The “spurious tail” is therefore the number of persons who rise to the top for no reasons other than mere luck, with subsequent rationalizations, analyses, explanations, and attributions. The performance in the “spurious tail” is only a matter of number of participants, the base population of those who tried.

With fat tails, he sees the spurious tail as far too hard to out compete. There is undoubtedly some luck when it comes to investment returns, as investors are making decisions while taking into account varying states of the world, only one of which will turn out to be true.  But this analysis assumes that the only thing that matters are investment returns and ignores the rest of the factors that those in charge of allocating capital use when deciding to trust their money to an investment professional. Returns do help raise funds, but there are many other variables that matter, especially now when funds have to be registered with the SEC and people are worried about losing their money to another Madoff that the population of investors making spurious returns and raising capital is not rising that much relative to the assets deployed to investment professionals.

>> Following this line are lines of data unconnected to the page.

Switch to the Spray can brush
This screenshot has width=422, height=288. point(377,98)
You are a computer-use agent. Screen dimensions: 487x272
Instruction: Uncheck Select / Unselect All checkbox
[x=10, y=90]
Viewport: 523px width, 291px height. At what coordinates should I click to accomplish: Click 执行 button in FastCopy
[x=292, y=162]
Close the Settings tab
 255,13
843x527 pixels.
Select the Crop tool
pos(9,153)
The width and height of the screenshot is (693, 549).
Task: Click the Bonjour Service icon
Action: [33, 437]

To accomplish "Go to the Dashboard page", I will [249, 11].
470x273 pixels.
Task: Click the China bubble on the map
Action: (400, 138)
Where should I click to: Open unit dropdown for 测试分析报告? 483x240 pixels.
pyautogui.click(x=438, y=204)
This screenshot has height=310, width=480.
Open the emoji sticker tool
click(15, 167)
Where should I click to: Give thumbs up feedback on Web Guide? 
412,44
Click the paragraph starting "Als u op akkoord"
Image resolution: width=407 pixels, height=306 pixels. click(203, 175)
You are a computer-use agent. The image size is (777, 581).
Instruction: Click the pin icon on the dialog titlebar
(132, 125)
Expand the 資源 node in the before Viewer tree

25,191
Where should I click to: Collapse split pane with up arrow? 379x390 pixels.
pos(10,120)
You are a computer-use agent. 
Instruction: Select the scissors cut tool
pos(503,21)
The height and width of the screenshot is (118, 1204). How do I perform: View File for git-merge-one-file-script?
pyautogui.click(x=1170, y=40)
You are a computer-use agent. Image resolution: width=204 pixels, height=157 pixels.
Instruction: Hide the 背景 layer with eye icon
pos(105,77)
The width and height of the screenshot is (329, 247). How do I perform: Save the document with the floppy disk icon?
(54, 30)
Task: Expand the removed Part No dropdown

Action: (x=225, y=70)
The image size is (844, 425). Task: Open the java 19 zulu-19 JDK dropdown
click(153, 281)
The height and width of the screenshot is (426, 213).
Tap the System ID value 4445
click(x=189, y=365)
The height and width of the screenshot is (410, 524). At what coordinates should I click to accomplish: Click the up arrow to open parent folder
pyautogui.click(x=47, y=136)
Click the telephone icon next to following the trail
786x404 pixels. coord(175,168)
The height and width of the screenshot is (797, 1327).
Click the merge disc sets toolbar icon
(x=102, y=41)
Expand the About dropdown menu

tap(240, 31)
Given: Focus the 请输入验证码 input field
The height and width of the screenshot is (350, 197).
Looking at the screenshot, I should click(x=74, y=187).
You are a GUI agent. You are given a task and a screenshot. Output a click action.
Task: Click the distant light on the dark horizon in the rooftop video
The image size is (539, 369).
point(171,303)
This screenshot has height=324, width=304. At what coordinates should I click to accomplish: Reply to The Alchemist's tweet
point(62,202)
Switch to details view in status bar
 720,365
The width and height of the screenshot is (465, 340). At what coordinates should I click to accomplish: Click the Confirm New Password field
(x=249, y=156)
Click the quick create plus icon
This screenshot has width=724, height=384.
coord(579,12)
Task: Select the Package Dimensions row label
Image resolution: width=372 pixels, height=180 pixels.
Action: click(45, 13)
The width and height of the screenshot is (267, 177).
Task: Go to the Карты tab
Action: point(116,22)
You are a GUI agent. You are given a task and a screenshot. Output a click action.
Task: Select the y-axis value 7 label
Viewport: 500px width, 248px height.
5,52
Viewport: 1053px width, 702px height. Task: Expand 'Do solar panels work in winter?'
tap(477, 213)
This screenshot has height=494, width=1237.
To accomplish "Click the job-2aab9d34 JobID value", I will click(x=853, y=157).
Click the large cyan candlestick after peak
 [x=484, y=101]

So what is Taleb's final advice?

To conclude, if you are starting a career, move away from investment management and performance related lotteries as you will be competing with a swelling future spurious tail. Pick a less commoditized business or a niche where there is a small number of direct competitors. Or, if you stay in trading, become a market-maker.

The "find yourself a niche with fewer competitors" idea is always good advice, but as for the other... maybe Knight Capital is hiring?

This is a little scary

China won nearly twice as many medals as the closest countries in the 2008 Paralympics, winning over 200 medals. Their take in 2004 was only 1.5 times their nearest competitors. We know that China starts training their athletes from the age of 4. China's out sized success at the paralympics makes me suspect that those who can't quite make the cut are incentivized to injure themselves in such a way as to make themselves viable competitors in the paralympics. Think of it as a more glamorous version of Indian beggars who are forcibly amputated in an attempt to increase their donation rate.  Another possibility is that the training routines in China are so rough or general safety conditions are so much worse in a large developing country that when this is combined with a government program focused on winning medals then many more athletes end up being qualified compared to developed countries. Diminished mental capacity qualifies athletes for certain events at the paralympics, so those who decide to fake it at least don't have to inflict permanent bodily harm on themselves.